--- begin EXERCISE MATERIALS ---

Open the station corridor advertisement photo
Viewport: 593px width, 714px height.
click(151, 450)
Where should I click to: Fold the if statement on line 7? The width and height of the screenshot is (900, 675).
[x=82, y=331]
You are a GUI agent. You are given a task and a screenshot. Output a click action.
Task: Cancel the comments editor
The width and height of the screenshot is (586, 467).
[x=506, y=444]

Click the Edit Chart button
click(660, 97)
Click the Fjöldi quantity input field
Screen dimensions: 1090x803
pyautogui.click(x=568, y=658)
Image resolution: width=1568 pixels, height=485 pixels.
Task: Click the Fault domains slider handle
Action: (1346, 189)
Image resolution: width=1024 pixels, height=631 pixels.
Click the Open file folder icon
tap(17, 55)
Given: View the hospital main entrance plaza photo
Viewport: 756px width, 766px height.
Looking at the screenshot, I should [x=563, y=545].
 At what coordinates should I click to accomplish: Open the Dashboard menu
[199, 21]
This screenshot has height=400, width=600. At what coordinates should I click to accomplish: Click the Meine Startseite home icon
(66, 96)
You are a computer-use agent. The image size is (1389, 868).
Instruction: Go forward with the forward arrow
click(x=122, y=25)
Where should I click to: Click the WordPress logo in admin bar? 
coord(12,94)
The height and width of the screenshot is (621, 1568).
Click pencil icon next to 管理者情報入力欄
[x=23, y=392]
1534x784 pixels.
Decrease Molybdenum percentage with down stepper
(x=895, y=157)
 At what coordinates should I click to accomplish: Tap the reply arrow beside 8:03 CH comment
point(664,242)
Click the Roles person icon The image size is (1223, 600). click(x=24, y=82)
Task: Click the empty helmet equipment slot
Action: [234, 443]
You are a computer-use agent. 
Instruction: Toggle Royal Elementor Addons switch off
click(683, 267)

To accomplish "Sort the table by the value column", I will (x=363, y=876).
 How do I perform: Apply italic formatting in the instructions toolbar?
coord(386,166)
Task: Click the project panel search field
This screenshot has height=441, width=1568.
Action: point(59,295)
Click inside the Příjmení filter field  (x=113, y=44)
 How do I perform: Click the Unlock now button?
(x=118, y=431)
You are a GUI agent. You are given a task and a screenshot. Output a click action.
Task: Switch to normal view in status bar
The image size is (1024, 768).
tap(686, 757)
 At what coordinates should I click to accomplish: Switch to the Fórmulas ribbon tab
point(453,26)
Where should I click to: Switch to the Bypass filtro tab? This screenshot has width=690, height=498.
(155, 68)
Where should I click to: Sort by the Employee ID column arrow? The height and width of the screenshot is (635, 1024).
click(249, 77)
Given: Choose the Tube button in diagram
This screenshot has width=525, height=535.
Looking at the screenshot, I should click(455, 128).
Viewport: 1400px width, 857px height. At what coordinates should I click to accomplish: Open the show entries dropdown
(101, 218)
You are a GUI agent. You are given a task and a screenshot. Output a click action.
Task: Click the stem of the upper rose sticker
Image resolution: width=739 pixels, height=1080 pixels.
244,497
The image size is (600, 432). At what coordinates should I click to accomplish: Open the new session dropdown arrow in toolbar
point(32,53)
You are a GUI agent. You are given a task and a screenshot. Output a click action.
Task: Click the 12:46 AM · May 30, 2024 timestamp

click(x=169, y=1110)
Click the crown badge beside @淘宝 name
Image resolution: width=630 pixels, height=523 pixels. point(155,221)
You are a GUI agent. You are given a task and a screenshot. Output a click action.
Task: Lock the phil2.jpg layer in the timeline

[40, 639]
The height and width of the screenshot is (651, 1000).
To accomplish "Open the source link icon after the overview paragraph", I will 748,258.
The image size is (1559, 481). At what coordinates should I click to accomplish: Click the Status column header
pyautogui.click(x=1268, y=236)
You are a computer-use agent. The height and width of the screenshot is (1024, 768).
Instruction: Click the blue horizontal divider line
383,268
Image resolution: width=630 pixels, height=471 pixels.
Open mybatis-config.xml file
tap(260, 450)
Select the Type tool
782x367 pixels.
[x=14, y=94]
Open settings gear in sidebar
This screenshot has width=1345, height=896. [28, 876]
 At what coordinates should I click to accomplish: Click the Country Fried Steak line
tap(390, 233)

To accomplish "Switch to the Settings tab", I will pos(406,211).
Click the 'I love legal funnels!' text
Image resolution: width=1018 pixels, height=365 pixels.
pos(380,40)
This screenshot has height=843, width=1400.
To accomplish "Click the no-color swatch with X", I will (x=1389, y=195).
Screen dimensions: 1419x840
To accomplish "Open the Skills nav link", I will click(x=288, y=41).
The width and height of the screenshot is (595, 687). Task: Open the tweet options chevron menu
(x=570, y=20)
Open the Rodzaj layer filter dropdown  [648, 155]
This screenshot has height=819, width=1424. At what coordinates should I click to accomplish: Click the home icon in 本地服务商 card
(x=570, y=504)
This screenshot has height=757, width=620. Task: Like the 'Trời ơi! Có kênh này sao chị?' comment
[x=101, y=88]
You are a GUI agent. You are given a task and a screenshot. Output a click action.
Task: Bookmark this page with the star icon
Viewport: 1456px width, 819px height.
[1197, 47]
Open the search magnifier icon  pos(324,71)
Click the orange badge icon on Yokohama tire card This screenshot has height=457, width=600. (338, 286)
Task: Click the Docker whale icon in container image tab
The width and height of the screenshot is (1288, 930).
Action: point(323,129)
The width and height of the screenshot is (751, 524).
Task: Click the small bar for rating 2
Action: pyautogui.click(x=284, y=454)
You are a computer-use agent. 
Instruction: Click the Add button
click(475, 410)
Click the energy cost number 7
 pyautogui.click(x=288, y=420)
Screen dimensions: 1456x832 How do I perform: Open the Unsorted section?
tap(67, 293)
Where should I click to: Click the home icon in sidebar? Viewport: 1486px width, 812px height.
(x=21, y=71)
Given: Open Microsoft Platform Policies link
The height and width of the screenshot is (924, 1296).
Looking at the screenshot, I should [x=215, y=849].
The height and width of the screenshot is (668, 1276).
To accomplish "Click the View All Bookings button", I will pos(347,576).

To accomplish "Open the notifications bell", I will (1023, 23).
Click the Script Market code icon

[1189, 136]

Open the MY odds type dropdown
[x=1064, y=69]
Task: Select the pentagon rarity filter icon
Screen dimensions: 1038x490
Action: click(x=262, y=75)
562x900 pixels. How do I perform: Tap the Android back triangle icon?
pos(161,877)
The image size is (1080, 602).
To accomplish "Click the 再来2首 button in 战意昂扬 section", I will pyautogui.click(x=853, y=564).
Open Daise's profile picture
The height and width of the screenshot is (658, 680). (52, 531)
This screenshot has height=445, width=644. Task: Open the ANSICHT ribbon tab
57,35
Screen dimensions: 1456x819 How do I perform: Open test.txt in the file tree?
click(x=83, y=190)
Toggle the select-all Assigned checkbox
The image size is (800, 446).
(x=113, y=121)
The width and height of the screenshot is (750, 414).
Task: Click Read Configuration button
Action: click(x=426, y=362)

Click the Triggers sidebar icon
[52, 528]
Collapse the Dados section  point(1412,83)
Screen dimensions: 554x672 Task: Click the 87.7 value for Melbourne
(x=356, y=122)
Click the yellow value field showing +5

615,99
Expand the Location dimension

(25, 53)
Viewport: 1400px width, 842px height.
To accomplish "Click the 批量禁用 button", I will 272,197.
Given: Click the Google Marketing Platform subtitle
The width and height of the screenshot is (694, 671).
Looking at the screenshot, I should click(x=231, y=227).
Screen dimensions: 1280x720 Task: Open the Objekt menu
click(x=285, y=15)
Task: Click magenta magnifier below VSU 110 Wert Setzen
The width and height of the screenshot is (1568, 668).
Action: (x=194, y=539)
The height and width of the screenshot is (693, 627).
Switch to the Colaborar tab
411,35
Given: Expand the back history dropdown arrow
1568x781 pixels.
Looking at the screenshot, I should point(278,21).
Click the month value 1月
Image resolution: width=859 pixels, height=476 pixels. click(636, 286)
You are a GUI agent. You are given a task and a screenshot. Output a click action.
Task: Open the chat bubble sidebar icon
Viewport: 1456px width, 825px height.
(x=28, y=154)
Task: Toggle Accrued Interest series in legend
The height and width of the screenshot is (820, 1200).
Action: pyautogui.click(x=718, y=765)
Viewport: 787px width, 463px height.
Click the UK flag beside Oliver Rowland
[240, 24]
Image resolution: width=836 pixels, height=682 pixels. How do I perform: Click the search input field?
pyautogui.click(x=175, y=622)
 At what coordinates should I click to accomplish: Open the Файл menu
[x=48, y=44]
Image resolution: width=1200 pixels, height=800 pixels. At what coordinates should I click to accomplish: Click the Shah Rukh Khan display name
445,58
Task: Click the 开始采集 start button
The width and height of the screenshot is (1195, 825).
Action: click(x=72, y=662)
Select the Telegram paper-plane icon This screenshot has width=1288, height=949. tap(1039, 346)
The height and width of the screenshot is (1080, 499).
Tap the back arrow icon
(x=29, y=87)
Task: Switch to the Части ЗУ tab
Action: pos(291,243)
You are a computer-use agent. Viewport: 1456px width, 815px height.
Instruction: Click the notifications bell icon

--- end EXERCISE MATERIALS ---

:: EXERCISE INSTRUCTIONS ::
Rewrite the stretch from the start of the records through the line containing "[x=506, y=444]", replacing "comments editor" with "notes editor" and leaving everything else unchanged.

:: OUTPUT ::
Open the station corridor advertisement photo
Viewport: 593px width, 714px height.
click(151, 450)
Where should I click to: Fold the if statement on line 7? The width and height of the screenshot is (900, 675).
[x=82, y=331]
You are a GUI agent. You are given a task and a screenshot. Output a click action.
Task: Cancel the notes editor
The width and height of the screenshot is (586, 467).
[x=506, y=444]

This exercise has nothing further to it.